Он знакомится с хорошими и с дурными людьми, с тщеславными и глупыми, с тупыми и одухотворенными, но нет ни одного в этих парижских кружках и салонах, кто внушил бы ему доверие к Франции. Первый вестник приходит издалека: это Сидония, крестьянская девушка, ухаживающая за ним во время болезни. Здесь он сразу познает, как спокойна и непоколебима, как плодородна и сильна эта земля, этот чернозем, из которого все чужие, посаженные парижские цветы извлекают свою силу: он узнает народ, мощный, костистый, серьезный, французский народ, пашущий свою землю и не заботящийся о шуме ярмарки, народ, который своим гневом вызвал революции и своим вдохновением — наполеоновские войны. С этой минуты он чувствует, что должна существовать подлинная Франция, которой он не знает, и однажды в разговоре он обращается к Сильвену Кону с вопросом: «Где же тут Франция?» И тот гордо отвечает: «Франция — это мы!» Жан-Кристоф горько усмехается. Он хорошо знает, что ему долго придется ее искать, ибо они ее хорошо спрятали.

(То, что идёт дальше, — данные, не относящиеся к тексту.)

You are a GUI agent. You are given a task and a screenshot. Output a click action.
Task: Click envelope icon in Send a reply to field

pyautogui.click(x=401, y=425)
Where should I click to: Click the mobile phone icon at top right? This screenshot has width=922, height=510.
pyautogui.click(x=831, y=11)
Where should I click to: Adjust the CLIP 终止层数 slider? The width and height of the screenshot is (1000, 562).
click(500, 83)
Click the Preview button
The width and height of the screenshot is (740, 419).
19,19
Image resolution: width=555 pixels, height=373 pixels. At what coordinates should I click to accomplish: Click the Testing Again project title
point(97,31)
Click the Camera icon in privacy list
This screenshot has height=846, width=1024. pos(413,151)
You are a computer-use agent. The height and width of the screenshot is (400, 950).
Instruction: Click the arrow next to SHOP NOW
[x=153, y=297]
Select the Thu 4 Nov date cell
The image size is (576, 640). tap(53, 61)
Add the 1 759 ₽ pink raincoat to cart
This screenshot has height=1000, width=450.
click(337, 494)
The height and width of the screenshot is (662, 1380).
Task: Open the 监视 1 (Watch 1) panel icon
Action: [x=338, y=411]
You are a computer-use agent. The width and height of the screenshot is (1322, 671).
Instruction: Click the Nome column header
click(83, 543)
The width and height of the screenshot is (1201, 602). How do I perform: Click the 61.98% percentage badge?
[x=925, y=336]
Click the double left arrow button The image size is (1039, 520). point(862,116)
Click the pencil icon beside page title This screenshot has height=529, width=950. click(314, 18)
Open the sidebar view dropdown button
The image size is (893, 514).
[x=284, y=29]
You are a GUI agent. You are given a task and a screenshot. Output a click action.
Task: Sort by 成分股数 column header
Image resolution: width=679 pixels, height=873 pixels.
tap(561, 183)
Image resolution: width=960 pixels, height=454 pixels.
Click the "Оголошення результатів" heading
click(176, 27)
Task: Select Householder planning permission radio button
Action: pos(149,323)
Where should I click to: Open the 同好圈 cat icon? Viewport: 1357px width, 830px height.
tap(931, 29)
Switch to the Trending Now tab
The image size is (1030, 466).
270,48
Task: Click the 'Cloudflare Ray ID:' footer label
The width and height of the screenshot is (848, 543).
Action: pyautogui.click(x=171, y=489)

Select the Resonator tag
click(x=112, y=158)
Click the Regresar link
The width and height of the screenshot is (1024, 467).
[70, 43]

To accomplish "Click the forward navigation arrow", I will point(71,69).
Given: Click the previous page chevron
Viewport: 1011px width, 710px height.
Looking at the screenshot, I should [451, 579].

И вот — приходит встреча, являющаяся для него поворотом судьбы и познанием, он знакомится с Оливье, братом Антуанетты, подлинным французом. И как Данте, руководимый Вергилием, странствует по все новым кругам познания, он, ведомый своим «проникновенным интеллектом», с удивлением замечает, что за этой шумной завесой, за этими кричащими фасадами работают в тиши избранники. Он видит произведения поэтов, имена которых никогда не упоминаются в газетах, видит народ, множество тихих, порядочных людей, которые вдали от суеты делают свое дело, каждый для себя. Он познает новый идеализм Франции, который от поражения окреп душой. Гнев и ожесточение — его первое чувство при этом открытии. «Я не понимаю вас, — повышая голос, говорит он кроткому Оливье, — вы живете в чудеснейшей стране, прекрасно одарены, обладаете человечнейшей душой и не знаете, что со всем этим делать. Вы позволяете горсти негодяев властвовать над вами и топтать вас ногами. Поднимитесь же, соединитесь, выметите свой дом!» Первая, самая естественная мысль немца — организация, соединение хороших элементов, первая мысль сильного — борьба. Но как раз лучшие люди Франции упорно остаются в стороне: их отпугивает от борьбы, с одной стороны, какая-то таинственная ясность, с другой — легкое смирение, та капля пессимизма в разуме, которая ярче всего выражена Ренаном. Они не хотят действовать, и самое трудное — побудить их действовать сообща: «они слишком умны, они видят реакцию еще до борьбы», они не обладают немецким оптимизмом и поэтому остаются изолированными и одинокими, одни из осторожности, другие из гордости. В них есть какой-то «дух домоседства», и Жан-Кристоф видит это лучше всего в собственном доме. На каждом этаже живут порядочные люди, которые могли бы великолепно понять друг друга, но они замыкаются в себе. Двадцать лет ходят они по одним и тем же лестницам, не знакомясь, не интересуясь друг другом, и таким образом лучшие из художников ничего не знают друг о друге.
И вдруг Жан-Кристоф постигает преимущества и опасность основной мысли французского народа: мысли о свободе. Каждый хочет быть свободным, никто не хочет себя связывать. Французы тратят неслыханное количество сил, неся на своих плечах, каждый в одиночку, всю тяжесть борьбы своей эпохи, они не дают себя организовать, не дают себя объединить. Если их деятельность парализуется разумом, она все же остается свободной в их сознании, и таким образом они сохраняют, с одной стороны, способность пронизывать все революционное религиозным пылом одиночества, с другой стороны, постоянно революционно обновлять свою веру. В этой последовательности — их спасение, она охраняет их от порядка, который сделал бы их неподвижными, от механизации, которая их обезличила бы. Жан-Кристоф постигает, что шумный ярмарочный балаган существует лишь для того, чтобы привлекать равнодушных, а действительно деятельных оставлять в их творческом одиночестве. Он видит, что этот шум является потребностью французского темперамента, вдохновляет к работе, что кажущаяся непоследовательность мыслей — ритмическая форма постоянного обновления. Его первое впечатление, как у многих немцев, было таково, что французы — нация сложившаяся. Двадцать лет спустя он убеждается, что не ошибся: они действительно сложились, но лишь для того, чтобы начать все сызнова, и в их духе, как будто полном противоречий, господствует какой-то таинственный порядок, иной, чем в немцах, и другая свобода. И гражданин мира, который не хочет навязывать ни одной нации отпечаток своей собственной, смотрит с веселой улыбкой на вечную несхожесть рас, из которых составляется, словно из семи красок спектра, свет мира, чудесное многообразие великой общины, совокупности всего человечества.